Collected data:
= = = =
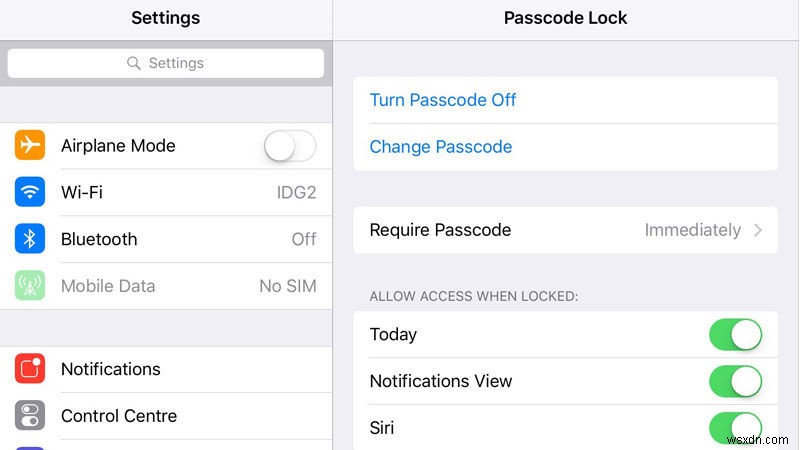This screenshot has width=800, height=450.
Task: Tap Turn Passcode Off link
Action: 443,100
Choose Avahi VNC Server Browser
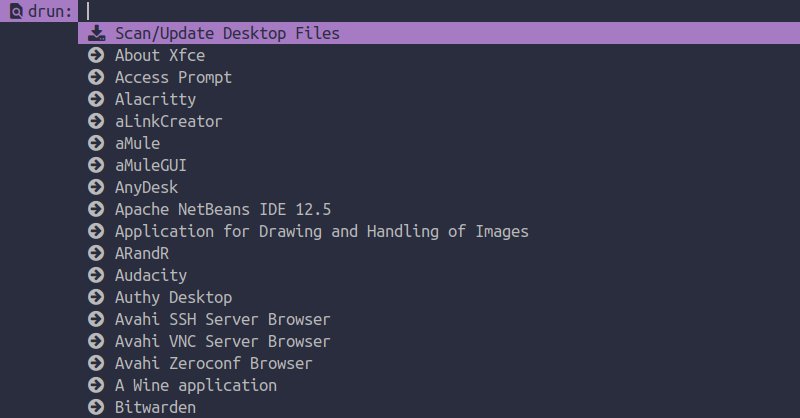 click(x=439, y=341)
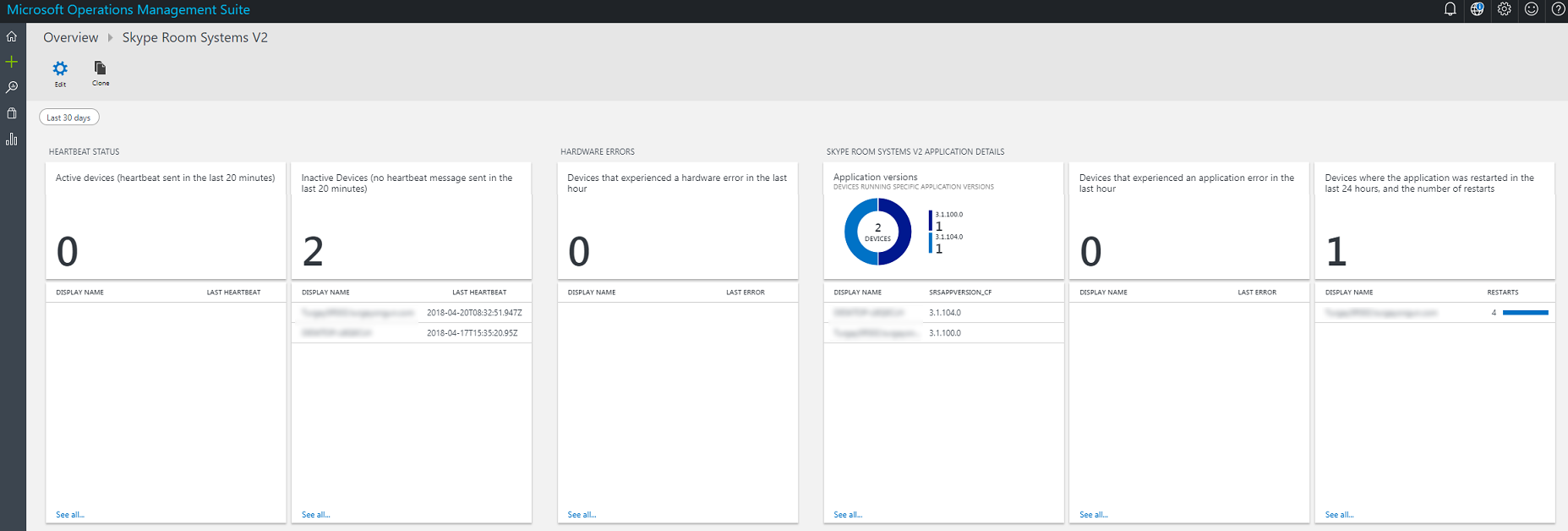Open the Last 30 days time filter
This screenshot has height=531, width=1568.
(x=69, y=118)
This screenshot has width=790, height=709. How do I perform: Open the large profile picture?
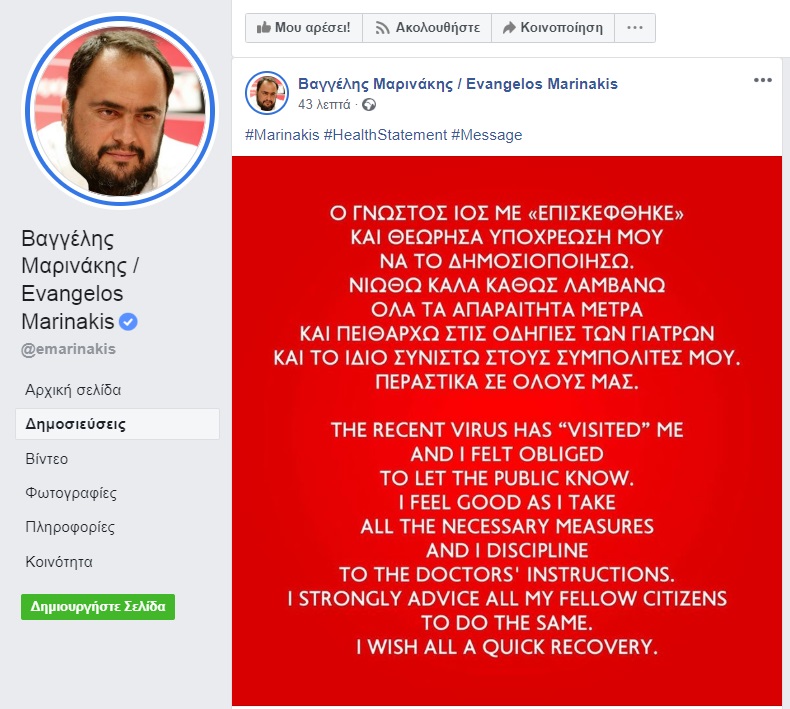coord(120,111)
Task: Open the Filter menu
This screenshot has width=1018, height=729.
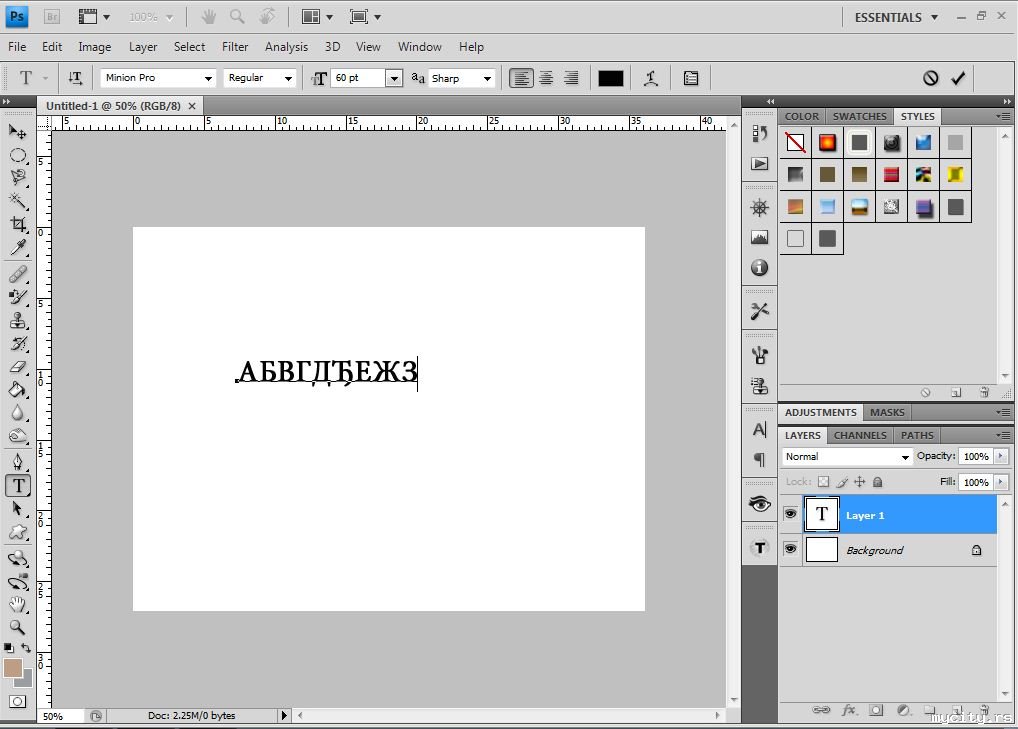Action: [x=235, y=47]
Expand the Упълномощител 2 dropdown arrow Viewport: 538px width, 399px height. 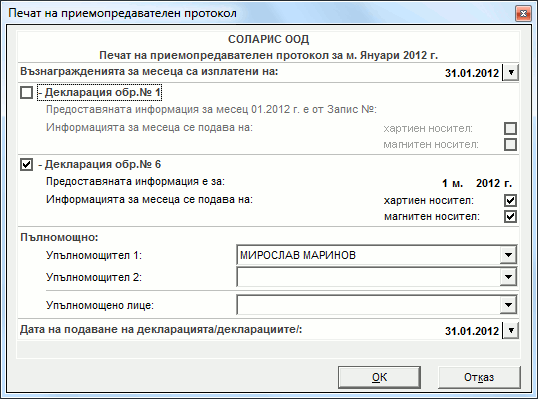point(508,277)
= = = =
Description of the task: Look above for the line with "Choose Avahi VNC Server Browser" and the line with "Task: Open the Filter menu"; set down those two lines and all lines between them exactly, without pictures and without anything else.

Output of the exercise:
Choose Avahi VNC Server Browser
 click(x=439, y=341)
Open the Last 30 days time filter
This screenshot has height=531, width=1568.
(x=69, y=118)
This screenshot has width=790, height=709. How do I perform: Open the large profile picture?
coord(120,111)
Task: Open the Filter menu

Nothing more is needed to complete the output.